"While the equity investor is looking at us, we are also looking at them," Jetwing chief Hiran Cooray told a business forum in Colombo.
"Do we want this person on the board? Are they coming to grow the business, or are they going to put so many rules and regulators, are they going to restrict us?"
He was speaking at an LBR- LBO forum on private versus public equity.
Sri Lanka's Jetwing group set up a separate vehicle Jetwing Symphony, to raise about a million US dollars in equity.
Cooray said they had a foreign investor they were happy with and local investors as well, but it was not easy to match everyone's needs.
The firm went to private markets because they were looking for strategic partners who could wait for some time, and go public later when they were giving results.
The group was building four hotels; two was under construction with one nearing completion.

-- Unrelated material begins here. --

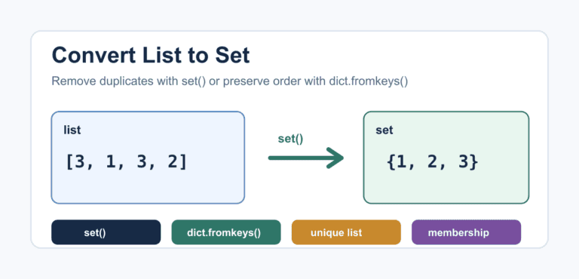Screen dimensions: 579x279
Task: Click the first 3 in the list
Action: [80, 162]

He said a hotel took three years to build and another two or three years to start making money. But even in private markets it was not easy to find strategic investors.

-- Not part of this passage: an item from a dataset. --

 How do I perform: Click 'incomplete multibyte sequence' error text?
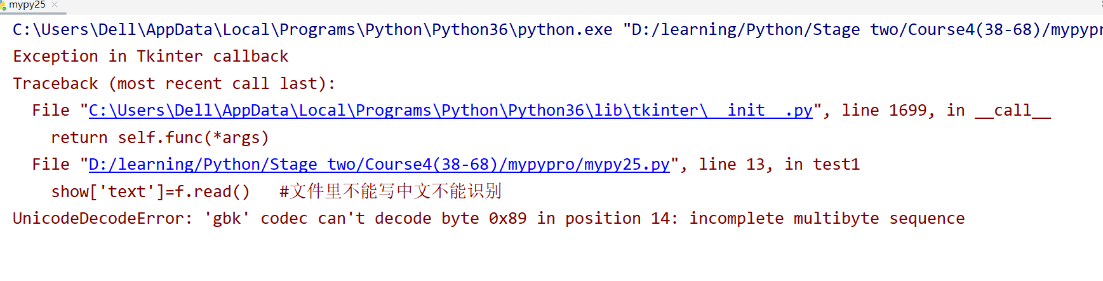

"What we realized was that a not a lot of them do not have the patience," Cooray said.
"Some were looking for deals, or instant money."
He said for some foreign private equity funds they talked to, a million dollars was too small and they were looking at 8 to 10 million dollar deals.

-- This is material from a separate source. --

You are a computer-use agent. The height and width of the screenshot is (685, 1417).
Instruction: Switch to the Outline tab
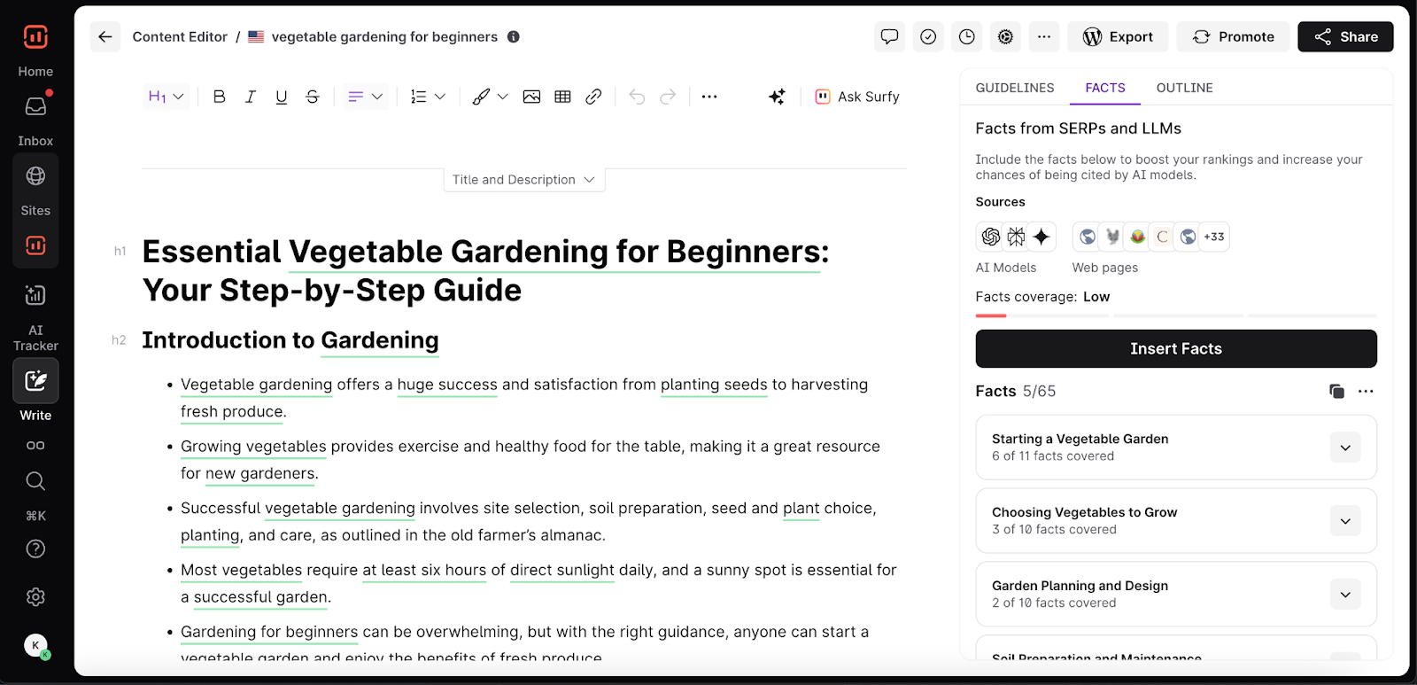pos(1184,88)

Cooray said though the deal had a clear exit mechanism through a listing one investor had wanted a guarantee that Sri Lanka's equity markets had the funds to take up a sale.
"How can I give a guarantee to that?" he said. "Then they said 'Fine, you come and list in Singapore. So these are some of the issues that we had to handle."
He said many of Sri Lanka's larger firms were also building their own hotels.
Sri Lanka is emerging from a stock bubble which burst from around 2011, but has seen double digit increases in tourism arrivals since the end of a 30-year war which has seen a rush to build hotels.